The people we got them from said they were pure breed, so I have no clue since we're new to rabbits.  We got them in mid May and were told they were sister and brother and 2-3 months old.  she just had her first litter on Sunday and this is what we got.  It's pretty impossible to get a great picture of their colors with a flash or light filtered through the trees.  The grey skinned ones are definitely two different shades of grey.  all their fur is starting to grow it's maybe about 1/4 inch long now.


----------



## Roy and Vicky (Aug 2, 2015)

we ended up with three blacks, three whites and one blue.  we're keeping at least the blue since she's appears to be a female then were were given a lop ear rabbit, not sure exactly what she is yet.


----------



## 63redtudor (Oct 20, 2015)

Whites do pop up in the silver foxes occasionally.
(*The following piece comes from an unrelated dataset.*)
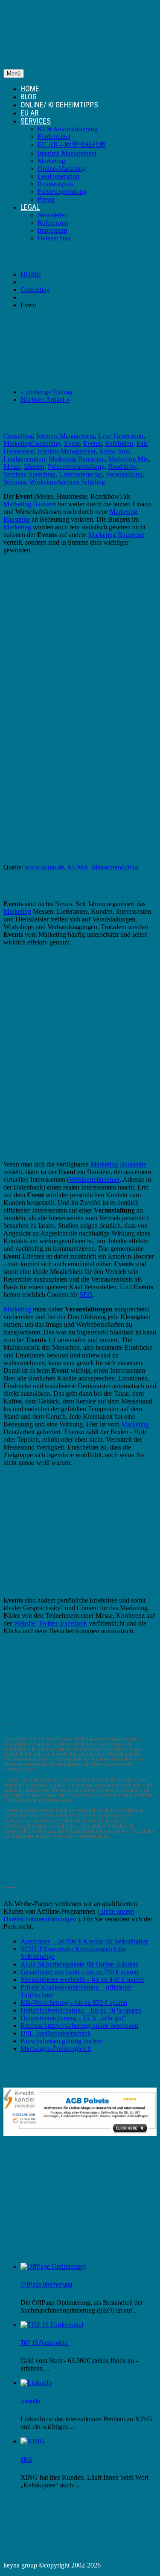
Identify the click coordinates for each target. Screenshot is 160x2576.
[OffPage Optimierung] (53, 2266)
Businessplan (55, 184)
Its not ARBA standard, but I understand that its been associated with the breed since the begining. When the kits get old enough, check the length of the fur (usually around 1 1/2" long) and see if it doesn't 'flyback.' Breeders either love them or hate them, depending on who you talk to. We have one, a doe & she's a great mother. Unfortunately one of the neet things about this breed is the ticking and an all white rabbit doesn't show it. Other colors are blue, chocolate and lilac.


----------